What the task asks -> Return exactly, and only, the lines from the line containing "Screen dimensions: 765x379" through the final line of the records below, both included.

▶

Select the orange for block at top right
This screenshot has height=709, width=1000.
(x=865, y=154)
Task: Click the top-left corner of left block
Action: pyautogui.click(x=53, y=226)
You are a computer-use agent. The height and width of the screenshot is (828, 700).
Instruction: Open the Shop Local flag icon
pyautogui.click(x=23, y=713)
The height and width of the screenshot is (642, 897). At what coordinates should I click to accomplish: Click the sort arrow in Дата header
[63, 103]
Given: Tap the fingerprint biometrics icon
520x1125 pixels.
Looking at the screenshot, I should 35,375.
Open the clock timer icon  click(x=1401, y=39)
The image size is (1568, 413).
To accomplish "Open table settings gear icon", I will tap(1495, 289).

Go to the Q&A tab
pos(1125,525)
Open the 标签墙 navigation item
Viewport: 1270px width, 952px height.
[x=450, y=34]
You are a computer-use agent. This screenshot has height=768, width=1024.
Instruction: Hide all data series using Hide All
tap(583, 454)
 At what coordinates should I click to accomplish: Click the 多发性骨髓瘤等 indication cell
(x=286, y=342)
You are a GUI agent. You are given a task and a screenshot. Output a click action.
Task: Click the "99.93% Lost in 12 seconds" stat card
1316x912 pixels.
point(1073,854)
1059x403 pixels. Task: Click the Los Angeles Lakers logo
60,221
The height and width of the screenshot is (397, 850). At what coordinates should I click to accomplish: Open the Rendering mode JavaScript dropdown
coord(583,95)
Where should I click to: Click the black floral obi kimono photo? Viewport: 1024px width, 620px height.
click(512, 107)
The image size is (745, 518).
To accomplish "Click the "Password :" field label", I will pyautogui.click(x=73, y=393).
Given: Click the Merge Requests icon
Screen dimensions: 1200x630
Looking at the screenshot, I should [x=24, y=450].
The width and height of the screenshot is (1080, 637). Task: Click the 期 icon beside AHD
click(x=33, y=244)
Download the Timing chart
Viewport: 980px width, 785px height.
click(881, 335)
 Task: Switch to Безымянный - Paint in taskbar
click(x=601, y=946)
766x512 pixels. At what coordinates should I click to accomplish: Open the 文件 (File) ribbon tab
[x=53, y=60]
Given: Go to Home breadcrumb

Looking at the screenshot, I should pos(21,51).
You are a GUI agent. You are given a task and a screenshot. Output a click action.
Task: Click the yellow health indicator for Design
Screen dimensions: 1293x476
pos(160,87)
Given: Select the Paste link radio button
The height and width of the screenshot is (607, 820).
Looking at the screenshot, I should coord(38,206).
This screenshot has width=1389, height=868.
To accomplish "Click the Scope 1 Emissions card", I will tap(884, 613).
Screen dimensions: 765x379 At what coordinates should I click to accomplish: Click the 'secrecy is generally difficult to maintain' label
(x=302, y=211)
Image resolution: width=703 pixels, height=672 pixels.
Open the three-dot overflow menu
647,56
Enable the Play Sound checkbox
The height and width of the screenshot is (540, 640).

◀

Response area ->
Screen dimensions: 765x379 At what coordinates should I click to accomplish: Click the 'secrecy is generally difficult to maintain' label
(x=302, y=211)
Image resolution: width=703 pixels, height=672 pixels.
Open the three-dot overflow menu
647,56
Enable the Play Sound checkbox
The height and width of the screenshot is (540, 640).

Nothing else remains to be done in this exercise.